Retrospective studies, such as the present one, may lack data on various treated patients, thus decreasing the sample size. Data sets were incomplete due to difficulty in obtaining follow-up CT scans from geographically distant and linguistically different sites. In many cases, the differences in hardware and software of distant CT scanners did not permit for identification and analyses of lesions. Lack of contrast material at the time of follow-up scan, differences in CT slice thickness, and unknown patient’s body position changes at remote CT facilities, contributed to elimination of many lesions from the analysis. Examination of follow-up CT scans tracking multiple lesions over time is a difficult task. CT-detected lesions’ masses on follow-up in this series were listed as recurrent/residual cancers. Lesions determined to be 100% resolved were identified by the presence of X-ray marker within the seeds without surrounding mass effect. Follow-up CT detection of mass effect surrounding seeds could not be definitely called ‘recurrent or residual cancer’. Without repeated biopsy, mass effect could be caused by a recurrent/residual cancer, edema, or immune call infiltration. PET/CT instead of CT alone can improve detection of metastatic spread in ACC [36].

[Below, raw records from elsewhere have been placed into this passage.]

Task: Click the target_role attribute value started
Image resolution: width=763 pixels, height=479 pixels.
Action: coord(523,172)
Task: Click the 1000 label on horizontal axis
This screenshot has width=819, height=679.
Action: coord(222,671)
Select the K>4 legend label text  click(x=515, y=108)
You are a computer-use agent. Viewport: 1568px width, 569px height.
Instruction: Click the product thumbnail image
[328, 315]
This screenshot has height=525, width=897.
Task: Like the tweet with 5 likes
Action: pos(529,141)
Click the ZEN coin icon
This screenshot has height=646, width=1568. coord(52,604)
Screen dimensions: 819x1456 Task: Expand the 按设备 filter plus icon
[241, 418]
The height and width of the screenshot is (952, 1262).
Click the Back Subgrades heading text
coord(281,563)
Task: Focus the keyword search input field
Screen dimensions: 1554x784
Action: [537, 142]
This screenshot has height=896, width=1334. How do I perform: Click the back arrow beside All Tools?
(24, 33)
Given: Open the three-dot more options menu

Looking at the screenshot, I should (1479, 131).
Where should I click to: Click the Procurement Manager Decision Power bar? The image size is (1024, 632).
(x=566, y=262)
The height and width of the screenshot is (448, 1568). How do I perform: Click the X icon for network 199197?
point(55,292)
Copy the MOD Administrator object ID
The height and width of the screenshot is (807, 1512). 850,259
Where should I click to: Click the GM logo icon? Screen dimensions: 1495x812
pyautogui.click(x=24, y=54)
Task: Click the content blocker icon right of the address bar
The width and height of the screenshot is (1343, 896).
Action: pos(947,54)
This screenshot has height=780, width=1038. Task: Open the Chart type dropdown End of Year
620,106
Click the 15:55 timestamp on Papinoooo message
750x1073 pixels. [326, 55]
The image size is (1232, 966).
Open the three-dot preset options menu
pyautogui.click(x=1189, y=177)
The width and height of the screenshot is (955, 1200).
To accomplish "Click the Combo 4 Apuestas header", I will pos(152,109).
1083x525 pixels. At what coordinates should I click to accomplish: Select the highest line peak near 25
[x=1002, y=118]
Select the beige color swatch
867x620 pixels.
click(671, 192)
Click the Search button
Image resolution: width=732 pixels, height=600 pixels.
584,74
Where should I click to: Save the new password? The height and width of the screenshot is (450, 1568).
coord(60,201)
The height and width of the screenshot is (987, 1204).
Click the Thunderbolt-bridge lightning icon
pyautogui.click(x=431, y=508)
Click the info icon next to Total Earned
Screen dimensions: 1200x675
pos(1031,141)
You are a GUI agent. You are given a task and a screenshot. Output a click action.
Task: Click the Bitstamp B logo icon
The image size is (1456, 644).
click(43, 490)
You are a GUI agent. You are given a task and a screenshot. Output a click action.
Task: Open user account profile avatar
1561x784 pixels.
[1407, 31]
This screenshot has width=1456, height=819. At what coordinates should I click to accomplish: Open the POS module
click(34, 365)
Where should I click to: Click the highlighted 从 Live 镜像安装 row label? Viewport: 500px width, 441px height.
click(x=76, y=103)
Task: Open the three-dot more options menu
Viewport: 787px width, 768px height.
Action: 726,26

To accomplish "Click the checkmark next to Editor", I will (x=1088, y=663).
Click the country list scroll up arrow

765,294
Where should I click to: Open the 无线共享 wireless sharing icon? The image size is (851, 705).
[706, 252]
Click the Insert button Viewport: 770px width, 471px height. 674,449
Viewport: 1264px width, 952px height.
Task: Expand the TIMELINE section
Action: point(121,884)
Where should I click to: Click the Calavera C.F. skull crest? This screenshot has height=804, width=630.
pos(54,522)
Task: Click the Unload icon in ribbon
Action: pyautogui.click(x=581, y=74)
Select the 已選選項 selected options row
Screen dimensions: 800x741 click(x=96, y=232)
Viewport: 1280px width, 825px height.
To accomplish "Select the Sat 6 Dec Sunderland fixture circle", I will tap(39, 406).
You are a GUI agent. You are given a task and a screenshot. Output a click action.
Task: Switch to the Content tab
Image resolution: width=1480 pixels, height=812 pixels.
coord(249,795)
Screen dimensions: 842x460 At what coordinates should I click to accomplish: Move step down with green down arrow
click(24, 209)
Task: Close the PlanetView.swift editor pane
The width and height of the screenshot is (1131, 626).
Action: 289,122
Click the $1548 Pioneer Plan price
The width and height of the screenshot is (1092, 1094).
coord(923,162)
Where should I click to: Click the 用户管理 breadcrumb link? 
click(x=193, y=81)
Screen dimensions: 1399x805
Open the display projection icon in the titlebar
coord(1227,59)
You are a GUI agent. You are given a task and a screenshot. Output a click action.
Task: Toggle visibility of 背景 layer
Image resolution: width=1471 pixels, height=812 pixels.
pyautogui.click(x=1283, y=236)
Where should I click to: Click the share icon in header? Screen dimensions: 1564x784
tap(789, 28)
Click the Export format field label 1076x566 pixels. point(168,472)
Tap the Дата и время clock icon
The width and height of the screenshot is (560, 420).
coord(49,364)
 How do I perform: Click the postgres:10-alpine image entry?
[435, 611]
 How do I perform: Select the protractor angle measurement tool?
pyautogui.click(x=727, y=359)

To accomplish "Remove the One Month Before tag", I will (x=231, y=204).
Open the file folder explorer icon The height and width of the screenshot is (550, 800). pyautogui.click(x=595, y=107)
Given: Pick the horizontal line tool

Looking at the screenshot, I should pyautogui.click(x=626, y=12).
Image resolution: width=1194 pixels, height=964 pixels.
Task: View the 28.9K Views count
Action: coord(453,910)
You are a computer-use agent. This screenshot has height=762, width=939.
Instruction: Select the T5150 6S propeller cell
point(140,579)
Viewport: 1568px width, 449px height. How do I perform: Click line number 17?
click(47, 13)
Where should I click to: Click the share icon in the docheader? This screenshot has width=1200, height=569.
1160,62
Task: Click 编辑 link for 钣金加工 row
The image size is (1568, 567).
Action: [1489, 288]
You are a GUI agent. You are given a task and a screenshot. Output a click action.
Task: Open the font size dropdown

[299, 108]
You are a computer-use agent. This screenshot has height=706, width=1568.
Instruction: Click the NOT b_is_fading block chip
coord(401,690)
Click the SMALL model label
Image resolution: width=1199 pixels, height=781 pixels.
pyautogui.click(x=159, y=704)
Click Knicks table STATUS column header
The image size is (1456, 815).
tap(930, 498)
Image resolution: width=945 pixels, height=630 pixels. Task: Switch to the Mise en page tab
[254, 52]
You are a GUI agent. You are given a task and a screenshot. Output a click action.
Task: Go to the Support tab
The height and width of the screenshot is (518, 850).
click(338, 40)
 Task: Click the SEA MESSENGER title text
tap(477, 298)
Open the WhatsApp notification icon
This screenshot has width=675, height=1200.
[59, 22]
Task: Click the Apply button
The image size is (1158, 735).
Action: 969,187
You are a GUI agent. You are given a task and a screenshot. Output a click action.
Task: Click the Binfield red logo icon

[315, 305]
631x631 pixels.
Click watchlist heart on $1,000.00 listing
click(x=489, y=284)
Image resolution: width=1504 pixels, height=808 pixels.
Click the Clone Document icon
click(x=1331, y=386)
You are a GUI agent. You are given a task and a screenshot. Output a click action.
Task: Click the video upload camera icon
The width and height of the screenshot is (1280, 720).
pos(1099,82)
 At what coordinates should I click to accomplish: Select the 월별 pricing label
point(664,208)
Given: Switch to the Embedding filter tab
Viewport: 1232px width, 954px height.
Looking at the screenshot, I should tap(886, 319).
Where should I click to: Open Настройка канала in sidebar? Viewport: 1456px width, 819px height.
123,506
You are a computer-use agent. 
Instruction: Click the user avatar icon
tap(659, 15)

The literature is silent regarding differentiation of recurrence versus benign lesion following brachytherapy. There are few imaging tracers for immune-oncology and are typically utilized in the research departments of large institutions [37]. Resource limitation in this small pilot study did not permit detailed post-operative dosimetry analysis of the treated lesions, nor did permit for histopathologic evaluation of each treated lesion.
Conclusions
This retrospective pilot study documents the ability of CTGPSB to reduce or eliminate ACC pulmonary lesions using a safe and resource-conserving method. Future trials are needed comparing survival of implanted patients and historical survival controls. 103Pd seed implants for the treatment of ACC pulmonary metastases are effective, with minimal complications, in this small cohort of subjects in the present study.